Articles in this series
- Environment setup
- C++ support code and the console
- Descriptor tables and interrupts
- The Real-Time Clock, Programmable Interrupt Timer, and KeyBoard Controller
Introduction
After the last article, you might be a little intimidated by the sheer scope of writing an Operating System. To an extent, you'd be right; there are very complex elements. But it isn't completely like this. There are some parts of an Operating System which are refreshingly simple. Four of these areas are the console, RTC, PIT, and keyboard. Since we've already looked at the console driver, we've got here a chance to look at the other three.
We're taking a break from the demanding stuff and moving at a slower place. But, we also need to be able to access MSRs when we initialise some more interesting hardware. There's also a bunch of links to important and interesting specifications toward the end, which will provide a lot of context and hardware details which are outside the scope of this article, but could be helpful during troubleshooting.
RTC
Let's have a look at the Real-Time Clock. It's a simple clock which keeps track of the current time while the computer is turned off. It is powered by a small battery; in my computers, it has always been a watch battery (CR2032), but your mileage may vary.
Of course, things aren't quite that basic. There's also a simple low-precision timer and an alarm. The data which makes up the current and alarm time and date is stored in a small amount of non-volatile memory (usually 256 bytes) named the Complementary Metal Oxide Semiconductor. We can access this memory through input and output ports, 0x70 and 0x71.
To access the CMOS, we need to send two bytes. The first byte is sent to output port 0x70, and states which register we want to access. The second byte is either sent to or read from port 0x71, and it either writes or reads the byte contained in that register.

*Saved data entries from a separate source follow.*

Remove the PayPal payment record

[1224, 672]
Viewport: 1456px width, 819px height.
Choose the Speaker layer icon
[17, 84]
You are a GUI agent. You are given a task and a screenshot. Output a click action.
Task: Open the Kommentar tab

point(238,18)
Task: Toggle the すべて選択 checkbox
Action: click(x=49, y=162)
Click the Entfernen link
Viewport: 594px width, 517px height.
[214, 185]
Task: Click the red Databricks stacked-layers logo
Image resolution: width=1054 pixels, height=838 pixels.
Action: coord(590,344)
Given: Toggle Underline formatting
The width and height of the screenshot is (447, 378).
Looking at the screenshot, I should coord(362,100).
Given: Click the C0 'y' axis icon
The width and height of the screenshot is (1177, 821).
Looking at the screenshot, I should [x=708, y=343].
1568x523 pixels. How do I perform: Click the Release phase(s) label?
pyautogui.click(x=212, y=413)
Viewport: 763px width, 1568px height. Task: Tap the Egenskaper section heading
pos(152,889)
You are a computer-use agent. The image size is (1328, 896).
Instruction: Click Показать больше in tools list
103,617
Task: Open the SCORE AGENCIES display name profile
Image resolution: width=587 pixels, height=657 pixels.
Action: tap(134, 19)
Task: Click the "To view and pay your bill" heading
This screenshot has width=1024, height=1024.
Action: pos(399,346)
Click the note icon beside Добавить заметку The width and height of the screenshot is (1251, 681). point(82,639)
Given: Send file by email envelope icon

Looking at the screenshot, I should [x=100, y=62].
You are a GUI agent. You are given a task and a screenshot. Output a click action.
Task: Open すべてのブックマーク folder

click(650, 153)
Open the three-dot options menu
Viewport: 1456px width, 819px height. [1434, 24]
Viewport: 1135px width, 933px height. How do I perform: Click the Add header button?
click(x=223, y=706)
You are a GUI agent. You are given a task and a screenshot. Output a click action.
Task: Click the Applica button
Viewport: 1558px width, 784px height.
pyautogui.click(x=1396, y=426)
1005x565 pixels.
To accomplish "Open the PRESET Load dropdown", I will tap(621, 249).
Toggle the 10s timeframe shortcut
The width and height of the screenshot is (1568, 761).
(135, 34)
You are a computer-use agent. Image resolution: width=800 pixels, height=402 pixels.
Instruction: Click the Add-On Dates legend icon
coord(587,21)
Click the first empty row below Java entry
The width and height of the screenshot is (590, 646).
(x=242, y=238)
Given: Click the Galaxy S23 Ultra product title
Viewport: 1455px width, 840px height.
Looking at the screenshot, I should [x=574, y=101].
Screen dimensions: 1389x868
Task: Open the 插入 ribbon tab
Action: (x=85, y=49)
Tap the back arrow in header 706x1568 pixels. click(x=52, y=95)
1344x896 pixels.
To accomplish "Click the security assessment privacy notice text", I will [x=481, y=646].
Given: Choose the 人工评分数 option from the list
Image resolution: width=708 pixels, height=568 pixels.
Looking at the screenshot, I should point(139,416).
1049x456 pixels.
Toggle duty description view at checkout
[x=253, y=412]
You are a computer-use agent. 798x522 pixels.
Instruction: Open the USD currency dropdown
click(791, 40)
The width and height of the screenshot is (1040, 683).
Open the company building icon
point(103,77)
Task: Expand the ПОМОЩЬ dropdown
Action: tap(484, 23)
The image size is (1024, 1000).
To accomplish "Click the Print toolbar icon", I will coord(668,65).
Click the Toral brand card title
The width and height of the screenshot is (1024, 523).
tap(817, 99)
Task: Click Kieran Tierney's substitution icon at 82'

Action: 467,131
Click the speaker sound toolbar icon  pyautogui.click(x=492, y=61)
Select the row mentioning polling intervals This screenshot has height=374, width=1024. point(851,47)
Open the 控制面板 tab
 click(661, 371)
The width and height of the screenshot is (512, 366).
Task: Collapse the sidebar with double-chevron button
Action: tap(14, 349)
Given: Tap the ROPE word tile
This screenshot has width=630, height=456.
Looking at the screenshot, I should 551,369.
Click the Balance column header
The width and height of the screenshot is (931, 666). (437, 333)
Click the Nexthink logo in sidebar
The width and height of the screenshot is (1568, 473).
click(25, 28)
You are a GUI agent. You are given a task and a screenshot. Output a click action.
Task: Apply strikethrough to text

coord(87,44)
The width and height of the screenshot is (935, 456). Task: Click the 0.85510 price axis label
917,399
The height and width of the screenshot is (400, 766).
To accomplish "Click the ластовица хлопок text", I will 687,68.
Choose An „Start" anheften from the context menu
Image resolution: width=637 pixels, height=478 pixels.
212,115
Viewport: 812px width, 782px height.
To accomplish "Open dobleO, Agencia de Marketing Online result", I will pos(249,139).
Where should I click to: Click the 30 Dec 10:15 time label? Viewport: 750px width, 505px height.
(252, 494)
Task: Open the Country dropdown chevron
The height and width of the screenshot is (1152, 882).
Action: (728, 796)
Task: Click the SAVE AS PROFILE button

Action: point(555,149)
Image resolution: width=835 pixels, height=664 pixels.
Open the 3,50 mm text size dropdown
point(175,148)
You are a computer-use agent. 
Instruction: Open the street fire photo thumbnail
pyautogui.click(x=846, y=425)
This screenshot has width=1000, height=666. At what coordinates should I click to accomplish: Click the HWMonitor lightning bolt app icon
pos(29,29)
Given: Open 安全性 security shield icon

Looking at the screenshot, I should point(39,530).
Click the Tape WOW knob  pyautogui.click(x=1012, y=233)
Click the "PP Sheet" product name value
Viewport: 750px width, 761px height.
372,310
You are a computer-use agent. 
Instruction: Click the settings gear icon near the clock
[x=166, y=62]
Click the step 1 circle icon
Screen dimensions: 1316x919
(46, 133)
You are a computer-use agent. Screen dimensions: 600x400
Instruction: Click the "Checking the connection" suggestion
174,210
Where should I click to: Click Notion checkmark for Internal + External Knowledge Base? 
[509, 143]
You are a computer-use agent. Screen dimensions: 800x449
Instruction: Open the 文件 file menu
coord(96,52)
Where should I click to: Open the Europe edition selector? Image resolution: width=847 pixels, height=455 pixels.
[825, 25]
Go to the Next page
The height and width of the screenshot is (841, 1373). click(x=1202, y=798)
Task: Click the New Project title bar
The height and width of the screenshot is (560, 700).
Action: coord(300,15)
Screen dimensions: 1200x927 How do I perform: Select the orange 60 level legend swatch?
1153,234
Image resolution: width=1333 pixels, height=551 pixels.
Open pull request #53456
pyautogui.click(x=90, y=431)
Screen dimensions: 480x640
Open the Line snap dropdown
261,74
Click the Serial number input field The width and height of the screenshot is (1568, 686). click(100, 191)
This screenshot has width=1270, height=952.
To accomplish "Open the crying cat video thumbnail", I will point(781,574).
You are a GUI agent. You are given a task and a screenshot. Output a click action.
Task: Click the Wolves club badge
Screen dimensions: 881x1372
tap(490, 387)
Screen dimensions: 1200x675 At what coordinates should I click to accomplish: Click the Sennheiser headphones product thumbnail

Now that we know how to read and write registers, we would probably find it useful to know what each register is supposed to contain. The first fifteen bytes contain information about the RTC, and after that is information about the system boot state, configuration settings, shutdown status, and hard drive information. The registers important for this tutorial are listed below; other parts of the layout can be found here.
Offset | Name |
0x0
| Seconds
|
0x2
| Minutes
|
0x4
| Hours
|
0x7
| Day
|
0x8
| Month
|
0x9
| Year
|
There is also a 'Day of week' field at offset 0x6, but this is often wrong, and can vary with some BIOSs, due to the function of the Year field. The Year field doesn't store the complete year (the maximum value is 256), so instead, it stores the last two digits. For example, the Year field for 2010 would be 10. If you look at your calendar, you will see that the day of week varies dependant on the year; without the full year, this field will be inaccurate. On a side-note, when you begin to parse the ACPI tables, the CENTURY field (108 bytes in) of the Fixed ACPI Description Table will contain an offset into the CMOS which you can use to create the correct year. Because of this, you will probably want to calculate the day of the week and make the relatively safe assumption that the century is 20.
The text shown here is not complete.